By Regina Greer-Smith
Now more than ever, patients, caregivers, and others across the healthcare community are having a meaningful say in what traditionally has been the domain of scientists. Today, these diverse voices are helping to decide which research questions to study and which outcomes to focus on.
Considering the perspectives of patients and other healthcare decision makers throughout the research process will yield results far more relevant for everyday care, such as how different treatments affect quality of life and how well patients function on a daily basis. This is especially important in today’s fast-changing healthcare environment.
Our healthcare system is working to be more patient-centered, effective, and able to deliver maximum “value” to all. That makes the bond between patients and those who care for them more vital than ever, as patients have greater responsibility to decide with their clinicians which healthcare options are best for them and their families. They can do that well only if they have reliable, useful information that answers the questions that matter most to them.
That’s where the Patient-Centered Outcomes Research Institute (PCORI) comes in. An independent, private, non-profit organization created by Congress in 2010, PCORI funds health research guided by patients and other healthcare stakeholders. Its goal is to help people make informed healthcare decisions by focusing on the outcomes they value.
PCORI is empowering individuals to be true partners throughout the research process, asking their advice on the research questions to study, requiring they be members of study teams, and seeking their help in evaluating and disseminating study results. PCORI has built trust within the research community and has enabled those who have not been previously included to participate without fear.
This is the most important thing we can do to improve research and care: engage, support and address the needs of underserved communities. Regardless of your race or ethnicity, religion, socio-economic status, gender, age, disability, sexual orientation, gender identity or geographic location, you deserve to be heard.
The idea is not for patients to replace the expertise of researchers who have produced remarkable advances but to recognize that patients’ voices can enhance studies by providing fresh, timely knowledge about their preferences, lived experiences, and the challenges of addressing complicated health issues every day.
As an African American woman, who has dedicated her career to building collaborations that improve health among minority and underserved communities, I know about the value of this approach first-hand. I became a PCORI volunteer in June 2012, and I have served a 4-year term on PCORI’s Advisory Panel on Patient Engagement. Among many other roles, I am a member of the PCORI Clinical Research Data Network CAPriCORN, which is an unprecedented collaboration across Chicago’s healthcare institutions.
Chicago suffers from significant health disparities due to variable access to high-quality care and differences in socioeconomic resources across its metropolitan area. Without PCORI, CAPriCORN’s work to engage and care for the whole community through research would not be possible. Without inclusive research like this, we cannot make meaningful progress in our shared goal to reduce health disparities, improve health outcomes and better use our limited health care resources.
This new approach to health research has been a long time coming. For more than two decades, patients have been calling for greater involvement in and control over their care and research involving them and their conditions. “Nothing about me without me” has been the mantra. It’s a simple and compelling demand for health care to be truly patient-centered.
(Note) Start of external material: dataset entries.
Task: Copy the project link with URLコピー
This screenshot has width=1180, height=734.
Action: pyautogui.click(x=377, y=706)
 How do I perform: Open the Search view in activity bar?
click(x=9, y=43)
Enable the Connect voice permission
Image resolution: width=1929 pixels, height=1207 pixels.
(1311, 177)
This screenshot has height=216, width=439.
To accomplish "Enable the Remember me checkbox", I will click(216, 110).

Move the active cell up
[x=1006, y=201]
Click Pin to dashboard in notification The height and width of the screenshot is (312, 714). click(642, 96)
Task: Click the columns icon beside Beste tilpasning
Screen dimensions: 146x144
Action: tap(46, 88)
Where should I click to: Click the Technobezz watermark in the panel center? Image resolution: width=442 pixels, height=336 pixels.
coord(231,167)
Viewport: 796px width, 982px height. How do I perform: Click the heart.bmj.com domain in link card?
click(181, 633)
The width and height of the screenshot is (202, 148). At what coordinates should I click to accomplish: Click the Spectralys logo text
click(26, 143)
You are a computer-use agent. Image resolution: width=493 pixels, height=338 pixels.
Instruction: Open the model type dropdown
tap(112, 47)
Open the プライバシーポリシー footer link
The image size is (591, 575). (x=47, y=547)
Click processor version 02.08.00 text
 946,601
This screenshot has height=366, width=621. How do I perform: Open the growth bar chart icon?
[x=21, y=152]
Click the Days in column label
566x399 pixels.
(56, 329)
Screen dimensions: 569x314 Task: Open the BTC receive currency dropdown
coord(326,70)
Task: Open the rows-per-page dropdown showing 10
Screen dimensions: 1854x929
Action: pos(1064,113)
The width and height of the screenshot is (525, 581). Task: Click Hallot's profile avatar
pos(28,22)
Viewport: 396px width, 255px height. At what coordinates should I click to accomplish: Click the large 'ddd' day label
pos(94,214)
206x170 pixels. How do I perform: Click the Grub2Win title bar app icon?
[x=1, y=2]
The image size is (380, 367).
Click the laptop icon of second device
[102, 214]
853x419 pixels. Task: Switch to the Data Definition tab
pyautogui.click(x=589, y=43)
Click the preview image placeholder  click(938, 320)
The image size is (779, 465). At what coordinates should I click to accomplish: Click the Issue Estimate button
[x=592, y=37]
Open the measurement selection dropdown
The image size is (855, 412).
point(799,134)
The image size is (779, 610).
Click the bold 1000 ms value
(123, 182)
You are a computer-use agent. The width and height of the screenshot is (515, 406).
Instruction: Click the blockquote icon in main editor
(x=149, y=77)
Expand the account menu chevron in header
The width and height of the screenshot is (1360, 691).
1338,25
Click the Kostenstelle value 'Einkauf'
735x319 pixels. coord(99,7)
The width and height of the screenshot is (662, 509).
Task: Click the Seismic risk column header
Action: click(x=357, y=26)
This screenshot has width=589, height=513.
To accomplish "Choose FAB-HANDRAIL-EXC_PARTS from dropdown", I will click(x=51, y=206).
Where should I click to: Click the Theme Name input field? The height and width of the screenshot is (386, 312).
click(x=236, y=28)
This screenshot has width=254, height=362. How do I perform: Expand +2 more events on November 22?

Since 2012, PCORI has invested almost $1.25 billion in studies comparing different approaches to care for a range of diseases and conditions that place heavy burdens on individuals, families, and the healthcare system as a whole. Through the work of PCORI and others who increasingly take a similar approach in research, patients like me now have a seat at the table with researchers, clinicians, hospitals, employers, insurers, and industry – everyone who has a stake and role in how we study, provide, and evaluate care.
That’s how it should be -- a collaborative, democratic process, where everyone can participate in making important decisions and be represented by people who share their views. We’ll all be healthier as a result.